• Supplied passage
* * * * *
This example shows how to create and query an internal knowledge base using ChatGPT.

This does not require a GPU runtime.

## Set Up


Mount Google Drive

In [None]:
from google.colab import drive
drive.mount('/content/gdrive')

In [None]:
import os

KB_FOLDER = "/content/gdrive/MyDrive/AI/WardleyKB"  # Google drive folder to save the knowledgebase
MAPS = os.path.join(KB_FOLDER, "maps/research2022")  # Sub-directory for research 2022 files
MAPS_DATASTORE = os.path.join(KB_FOLDER, "maps/datastore")  # Sub-directory for maps FAIS datastore files
YT = os.path.join(KB_FOLDER, "youtube")  # Sub-directory for YouTube FAIS datastore files
YT_DATASTORE = os.path.join(YT, "datastore")  # Sub-directory for YouTube FAIS datastore files
YT_AUDIO = os.path.join(YT, "audio")  # Sub-directory for audio files
YT_TRANSCRIPTS = os.path.join(YT_AUDIO, "transcripts")  # Sub-directory for transcripts of audio files
YT_TRANSCRIPTS_TEXT = os.path.join(YT_TRANSCRIPTS, "full_text")  # Sub-directory for text of audio files
YT_TRANSCRIPTS_WHISPER = os.path.join(YT_TRANSCRIPTS, "whisper_chunks")  # Sub-directory for Whisper chunks of audio files
YT_TRANSCRIPTS_DATASTORE = os.path.join(YT_TRANSCRIPTS, "datastore")  # Sub-directory for books FAIS datastore file
PODCAST = os.path.join(KB_FOLDER, "podcast")  # Sub-directory for YouTube FAIS datastore files
PODCAST_DATASTORE = os.path.join(PODCAST, "datastore")  # Sub-directory for YouTube FAIS datastore files
PODCAST_AUDIO = os.path.join(PODCAST, "audio")  # Sub-directory for YouTube FAIS datastore files
PODCAST_TRANSCRIPTS = os.path.join(PODCAST, "transcripts")  # Sub-directory for YouTube FAIS datastore files
BOOKS = os.path.join(KB_FOLDER, "books")  # Sub-directory for books FAIS datastore file
BOOKS_DATASTORE = os.path.join(BOOKS, "datastore")  # Sub-directory for books FAIS datastore file
BOOK = os.path.join(BOOKS, "book")  # Sub-directory for files of the pages from Wardley book

# Check if directory exists and if not, create it
if not os.path.exists(KB_FOLDER):
    os.makedirs(KB_FOLDER)
* * * * *
• The data
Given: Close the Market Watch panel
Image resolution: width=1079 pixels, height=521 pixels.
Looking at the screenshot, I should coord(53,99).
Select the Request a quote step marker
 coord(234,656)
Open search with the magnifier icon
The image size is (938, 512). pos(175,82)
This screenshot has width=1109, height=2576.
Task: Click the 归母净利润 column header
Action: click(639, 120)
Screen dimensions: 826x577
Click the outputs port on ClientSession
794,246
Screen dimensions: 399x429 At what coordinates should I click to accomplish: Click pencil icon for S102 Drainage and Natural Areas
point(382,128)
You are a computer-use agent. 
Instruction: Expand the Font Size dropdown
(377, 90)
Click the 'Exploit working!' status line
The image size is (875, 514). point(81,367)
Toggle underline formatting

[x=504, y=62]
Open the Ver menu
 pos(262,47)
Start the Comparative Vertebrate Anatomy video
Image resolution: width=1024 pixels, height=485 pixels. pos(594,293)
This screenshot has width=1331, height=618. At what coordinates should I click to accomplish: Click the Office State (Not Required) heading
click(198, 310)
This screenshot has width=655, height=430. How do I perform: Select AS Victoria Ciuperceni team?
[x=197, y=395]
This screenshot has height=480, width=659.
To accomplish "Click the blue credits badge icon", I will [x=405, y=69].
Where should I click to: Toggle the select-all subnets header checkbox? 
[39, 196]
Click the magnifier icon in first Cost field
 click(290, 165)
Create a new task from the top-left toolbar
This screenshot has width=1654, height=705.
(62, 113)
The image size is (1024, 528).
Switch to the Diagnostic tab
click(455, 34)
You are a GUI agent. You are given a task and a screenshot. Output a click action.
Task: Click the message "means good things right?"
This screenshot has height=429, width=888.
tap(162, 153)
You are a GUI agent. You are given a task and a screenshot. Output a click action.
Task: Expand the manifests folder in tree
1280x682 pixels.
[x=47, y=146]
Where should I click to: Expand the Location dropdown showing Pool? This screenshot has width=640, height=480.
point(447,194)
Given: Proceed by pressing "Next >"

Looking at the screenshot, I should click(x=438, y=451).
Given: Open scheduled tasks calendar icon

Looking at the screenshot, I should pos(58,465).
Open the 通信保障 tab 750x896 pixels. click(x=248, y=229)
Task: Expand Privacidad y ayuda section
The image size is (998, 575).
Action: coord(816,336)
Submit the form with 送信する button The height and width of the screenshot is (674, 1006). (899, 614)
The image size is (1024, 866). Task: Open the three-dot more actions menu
* * * * *
• Exercise details
Repeat the knowledge base walkthrough character for character, starting at "This example shows" and ending at "drive.mount('/content/gdrive')".

• Reply
This example shows how to create and query an internal knowledge base using ChatGPT.

This does not require a GPU runtime.

## Set Up


Mount Google Drive

In [None]:
from google.colab import drive
drive.mount('/content/gdrive')